----- Data for review -----
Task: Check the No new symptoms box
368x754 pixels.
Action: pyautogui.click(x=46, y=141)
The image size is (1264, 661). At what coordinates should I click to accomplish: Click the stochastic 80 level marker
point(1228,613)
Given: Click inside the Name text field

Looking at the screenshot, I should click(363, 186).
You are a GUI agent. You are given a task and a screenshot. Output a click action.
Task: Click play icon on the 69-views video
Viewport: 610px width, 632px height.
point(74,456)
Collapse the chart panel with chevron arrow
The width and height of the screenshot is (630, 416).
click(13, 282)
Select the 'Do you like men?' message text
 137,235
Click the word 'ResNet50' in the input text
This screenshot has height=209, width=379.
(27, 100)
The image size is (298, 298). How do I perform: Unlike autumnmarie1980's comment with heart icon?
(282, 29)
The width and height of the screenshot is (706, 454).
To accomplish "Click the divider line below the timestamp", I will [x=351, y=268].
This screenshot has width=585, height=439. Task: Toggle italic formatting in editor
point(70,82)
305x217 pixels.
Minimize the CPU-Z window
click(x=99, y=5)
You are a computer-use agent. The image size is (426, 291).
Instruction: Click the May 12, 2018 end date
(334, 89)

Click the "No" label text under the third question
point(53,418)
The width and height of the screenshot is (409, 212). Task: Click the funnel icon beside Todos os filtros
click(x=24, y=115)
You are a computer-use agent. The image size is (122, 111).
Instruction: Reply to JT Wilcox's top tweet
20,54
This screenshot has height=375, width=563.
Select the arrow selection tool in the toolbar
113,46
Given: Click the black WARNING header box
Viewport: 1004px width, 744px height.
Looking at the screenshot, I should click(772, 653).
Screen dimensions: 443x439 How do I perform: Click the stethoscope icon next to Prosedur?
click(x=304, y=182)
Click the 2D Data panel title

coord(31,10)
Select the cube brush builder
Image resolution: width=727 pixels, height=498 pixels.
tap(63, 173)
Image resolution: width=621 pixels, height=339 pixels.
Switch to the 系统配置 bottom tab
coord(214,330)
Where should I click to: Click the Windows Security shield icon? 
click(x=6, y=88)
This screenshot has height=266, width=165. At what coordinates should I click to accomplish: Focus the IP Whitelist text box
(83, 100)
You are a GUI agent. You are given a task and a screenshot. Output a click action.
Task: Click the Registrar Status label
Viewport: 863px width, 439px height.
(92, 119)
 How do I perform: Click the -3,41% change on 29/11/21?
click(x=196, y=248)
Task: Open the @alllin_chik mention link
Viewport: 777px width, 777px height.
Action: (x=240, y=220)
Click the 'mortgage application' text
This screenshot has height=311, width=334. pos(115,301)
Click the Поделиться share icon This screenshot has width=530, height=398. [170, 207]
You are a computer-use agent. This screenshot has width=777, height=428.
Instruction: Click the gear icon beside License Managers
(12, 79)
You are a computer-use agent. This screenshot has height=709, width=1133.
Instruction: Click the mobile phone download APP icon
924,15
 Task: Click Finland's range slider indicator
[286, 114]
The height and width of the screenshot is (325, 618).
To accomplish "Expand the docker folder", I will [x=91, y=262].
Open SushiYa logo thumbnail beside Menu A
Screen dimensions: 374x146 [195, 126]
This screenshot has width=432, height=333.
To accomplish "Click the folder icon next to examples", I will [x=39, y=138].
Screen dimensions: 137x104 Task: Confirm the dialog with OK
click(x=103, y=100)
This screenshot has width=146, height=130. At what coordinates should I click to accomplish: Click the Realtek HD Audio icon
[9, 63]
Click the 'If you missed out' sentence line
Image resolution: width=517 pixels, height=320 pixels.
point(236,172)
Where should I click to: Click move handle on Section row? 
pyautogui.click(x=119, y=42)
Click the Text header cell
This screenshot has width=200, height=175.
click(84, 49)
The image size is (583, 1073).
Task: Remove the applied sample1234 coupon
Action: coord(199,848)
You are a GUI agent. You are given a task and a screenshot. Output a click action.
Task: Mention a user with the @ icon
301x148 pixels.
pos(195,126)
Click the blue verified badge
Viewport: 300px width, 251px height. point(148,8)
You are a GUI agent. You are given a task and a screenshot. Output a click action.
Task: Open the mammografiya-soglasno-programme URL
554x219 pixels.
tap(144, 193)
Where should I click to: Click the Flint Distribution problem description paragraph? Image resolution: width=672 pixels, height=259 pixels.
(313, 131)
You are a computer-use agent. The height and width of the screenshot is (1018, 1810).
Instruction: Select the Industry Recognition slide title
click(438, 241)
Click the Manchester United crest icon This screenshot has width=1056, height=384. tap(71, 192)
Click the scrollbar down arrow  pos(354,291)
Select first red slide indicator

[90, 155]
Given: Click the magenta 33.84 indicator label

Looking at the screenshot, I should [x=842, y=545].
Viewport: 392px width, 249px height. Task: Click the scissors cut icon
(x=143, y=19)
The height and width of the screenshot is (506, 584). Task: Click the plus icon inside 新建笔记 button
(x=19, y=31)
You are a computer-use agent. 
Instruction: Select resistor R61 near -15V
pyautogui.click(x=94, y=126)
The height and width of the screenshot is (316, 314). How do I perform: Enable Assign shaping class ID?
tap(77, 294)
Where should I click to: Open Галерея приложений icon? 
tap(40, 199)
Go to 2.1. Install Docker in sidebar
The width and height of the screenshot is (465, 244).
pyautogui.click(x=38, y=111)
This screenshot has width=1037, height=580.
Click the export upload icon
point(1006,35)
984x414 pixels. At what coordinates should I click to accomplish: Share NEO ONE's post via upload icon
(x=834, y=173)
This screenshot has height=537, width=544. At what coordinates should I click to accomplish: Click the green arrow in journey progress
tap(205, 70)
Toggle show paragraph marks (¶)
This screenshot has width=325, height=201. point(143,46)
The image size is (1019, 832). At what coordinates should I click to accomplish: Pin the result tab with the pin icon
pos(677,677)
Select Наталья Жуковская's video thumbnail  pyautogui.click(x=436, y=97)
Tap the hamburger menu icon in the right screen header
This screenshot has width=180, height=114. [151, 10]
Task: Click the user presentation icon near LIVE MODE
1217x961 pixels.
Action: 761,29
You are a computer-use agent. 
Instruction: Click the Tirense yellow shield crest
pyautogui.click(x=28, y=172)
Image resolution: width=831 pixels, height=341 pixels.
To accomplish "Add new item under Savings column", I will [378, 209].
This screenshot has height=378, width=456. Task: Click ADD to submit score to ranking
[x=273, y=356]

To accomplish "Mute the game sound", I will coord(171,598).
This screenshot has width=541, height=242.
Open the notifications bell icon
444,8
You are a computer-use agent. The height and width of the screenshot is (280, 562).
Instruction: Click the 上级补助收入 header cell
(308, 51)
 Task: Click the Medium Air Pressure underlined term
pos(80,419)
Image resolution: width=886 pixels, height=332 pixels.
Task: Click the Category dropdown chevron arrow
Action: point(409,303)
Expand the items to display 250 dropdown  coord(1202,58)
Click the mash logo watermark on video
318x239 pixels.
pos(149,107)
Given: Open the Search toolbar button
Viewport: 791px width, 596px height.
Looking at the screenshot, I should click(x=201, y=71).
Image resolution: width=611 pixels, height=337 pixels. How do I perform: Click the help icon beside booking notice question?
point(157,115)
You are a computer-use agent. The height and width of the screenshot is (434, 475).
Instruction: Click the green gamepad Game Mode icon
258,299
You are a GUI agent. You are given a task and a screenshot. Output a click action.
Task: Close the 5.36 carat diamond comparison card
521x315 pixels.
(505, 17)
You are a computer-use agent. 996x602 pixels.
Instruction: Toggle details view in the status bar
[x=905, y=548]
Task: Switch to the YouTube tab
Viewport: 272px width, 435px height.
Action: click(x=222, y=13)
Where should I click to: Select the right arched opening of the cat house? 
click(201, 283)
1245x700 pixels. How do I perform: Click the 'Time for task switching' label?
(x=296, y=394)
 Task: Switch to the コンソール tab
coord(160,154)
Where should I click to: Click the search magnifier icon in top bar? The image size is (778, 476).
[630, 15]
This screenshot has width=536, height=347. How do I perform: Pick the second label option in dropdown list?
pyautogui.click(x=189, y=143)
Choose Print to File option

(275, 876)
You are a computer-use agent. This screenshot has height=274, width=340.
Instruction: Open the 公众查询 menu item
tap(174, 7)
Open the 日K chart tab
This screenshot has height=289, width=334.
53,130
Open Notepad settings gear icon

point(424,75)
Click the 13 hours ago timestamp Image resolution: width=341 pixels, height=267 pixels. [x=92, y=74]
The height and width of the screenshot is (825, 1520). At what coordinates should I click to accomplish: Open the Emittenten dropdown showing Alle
-----
• What you should do
Please say how many lines in the records above contain the word "timestamp", giving the number alone.

• Response to this exercise
2